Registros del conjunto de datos
-------------------------

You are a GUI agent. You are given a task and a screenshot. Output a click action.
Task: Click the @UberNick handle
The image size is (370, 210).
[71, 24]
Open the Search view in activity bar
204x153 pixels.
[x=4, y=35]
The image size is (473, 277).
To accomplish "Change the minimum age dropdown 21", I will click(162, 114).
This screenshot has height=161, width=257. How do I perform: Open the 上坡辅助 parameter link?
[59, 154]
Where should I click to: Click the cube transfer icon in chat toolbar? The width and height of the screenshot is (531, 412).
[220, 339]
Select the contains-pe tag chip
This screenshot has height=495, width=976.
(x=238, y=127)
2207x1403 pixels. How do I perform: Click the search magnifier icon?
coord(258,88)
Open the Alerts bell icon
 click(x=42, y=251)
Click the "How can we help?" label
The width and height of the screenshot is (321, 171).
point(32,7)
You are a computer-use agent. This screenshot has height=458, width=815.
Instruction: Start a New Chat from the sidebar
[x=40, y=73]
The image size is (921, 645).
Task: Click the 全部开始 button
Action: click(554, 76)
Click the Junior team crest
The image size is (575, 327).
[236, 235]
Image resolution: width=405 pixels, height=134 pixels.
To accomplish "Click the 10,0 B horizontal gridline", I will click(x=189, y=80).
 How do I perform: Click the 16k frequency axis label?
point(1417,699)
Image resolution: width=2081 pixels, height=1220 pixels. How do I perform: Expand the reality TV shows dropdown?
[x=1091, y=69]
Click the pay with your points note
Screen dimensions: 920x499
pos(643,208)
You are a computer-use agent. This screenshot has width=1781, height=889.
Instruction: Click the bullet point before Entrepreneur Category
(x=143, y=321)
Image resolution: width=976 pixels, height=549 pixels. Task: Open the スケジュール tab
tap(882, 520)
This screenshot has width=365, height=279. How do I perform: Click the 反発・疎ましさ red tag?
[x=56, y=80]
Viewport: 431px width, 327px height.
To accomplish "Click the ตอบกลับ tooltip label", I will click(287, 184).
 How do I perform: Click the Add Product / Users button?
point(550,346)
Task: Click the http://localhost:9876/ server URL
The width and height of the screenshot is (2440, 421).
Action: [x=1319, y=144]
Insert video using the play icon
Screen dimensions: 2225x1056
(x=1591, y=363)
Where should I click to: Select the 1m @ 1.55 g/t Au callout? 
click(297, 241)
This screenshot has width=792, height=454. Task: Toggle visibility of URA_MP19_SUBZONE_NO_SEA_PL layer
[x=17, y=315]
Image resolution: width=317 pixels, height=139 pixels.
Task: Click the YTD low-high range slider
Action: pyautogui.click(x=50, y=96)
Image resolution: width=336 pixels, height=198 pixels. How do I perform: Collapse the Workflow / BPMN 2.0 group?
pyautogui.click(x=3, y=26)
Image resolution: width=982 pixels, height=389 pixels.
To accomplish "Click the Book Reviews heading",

-------------------------

TAREA → Presenta todos los registros anteriores como una lista JSON de cadenas, con una cadena por cada línea. Omite las líneas en blanco.

SOLUCIÓN DEL EJERCICIO →
[
  "You are a GUI agent. You are given a task and a screenshot. Output a click action.",
  "Task: Click the @UberNick handle",
  "The image size is (370, 210).",
  "[71, 24]",
  "Open the Search view in activity bar",
  "204x153 pixels.",
  "[x=4, y=35]",
  "The image size is (473, 277).",
  "To accomplish \"Change the minimum age dropdown 21\", I will click(162, 114).",
  "This screenshot has height=161, width=257. How do I perform: Open the 上坡辅助 parameter link?",
  "[59, 154]",
  "Where should I click to: Click the cube transfer icon in chat toolbar? The width and height of the screenshot is (531, 412).",
  "[220, 339]",
  "Select the contains-pe tag chip",
  "This screenshot has height=495, width=976.",
  "(x=238, y=127)",
  "2207x1403 pixels. How do I perform: Click the search magnifier icon?",
  "coord(258,88)",
  "Open the Alerts bell icon",
  " click(x=42, y=251)",
  "Click the \"How can we help?\" label",
  "The width and height of the screenshot is (321, 171).",
  "point(32,7)",
  "You are a computer-use agent. This screenshot has height=458, width=815.",
  "Instruction: Start a New Chat from the sidebar",
  "[x=40, y=73]",
  "The image size is (921, 645).",
  "Task: Click the 全部开始 button",
  "Action: click(554, 76)",
  "Click the Junior team crest",
  "The image size is (575, 327).",
  "[236, 235]",
  "Image resolution: width=405 pixels, height=134 pixels.",
  "To accomplish \"Click the 10,0 B horizontal gridline\", I will click(x=189, y=80).",
  " How do I perform: Click the 16k frequency axis label?",
  "point(1417,699)",
  "Image resolution: width=2081 pixels, height=1220 pixels. How do I perform: Expand the reality TV shows dropdown?",
  "[x=1091, y=69]",
  "Click the pay with your points note",
  "Screen dimensions: 920x499",
  "pos(643,208)",
  "You are a computer-use agent. This screenshot has width=1781, height=889.",
  "Instruction: Click the bullet point before Entrepreneur Category",
  "(x=143, y=321)",
  "Image resolution: width=976 pixels, height=549 pixels. Task: Open the スケジュール tab",
  "tap(882, 520)",
  "This screenshot has width=365, height=279. How do I perform: Click the 反発・疎ましさ red tag?",
  "[x=56, y=80]",
  "Viewport: 431px width, 327px height.",
  "To accomplish \"Click the ตอบกลับ tooltip label\", I will click(287, 184).",
  " How do I perform: Click the Add Product / Users button?",
  "point(550,346)",
  "Task: Click the http://localhost:9876/ server URL",
  "The width and height of the screenshot is (2440, 421).",
  "Action: [x=1319, y=144]",
  "Insert video using the play icon",
  "Screen dimensions: 2225x1056",
  "(x=1591, y=363)",
  "Where should I click to: Select the 1m @ 1.55 g/t Au callout? ",
  "click(297, 241)",
  "This screenshot has width=792, height=454. Task: Toggle visibility of URA_MP19_SUBZONE_NO_SEA_PL layer",
  "[x=17, y=315]",
  "Image resolution: width=317 pixels, height=139 pixels.",
  "Task: Click the YTD low-high range slider",
  "Action: pyautogui.click(x=50, y=96)",
  "Image resolution: width=336 pixels, height=198 pixels. How do I perform: Collapse the Workflow / BPMN 2.0 group?",
  "pyautogui.click(x=3, y=26)",
  "Image resolution: width=982 pixels, height=389 pixels.",
  "To accomplish \"Click the Book Reviews heading\","
]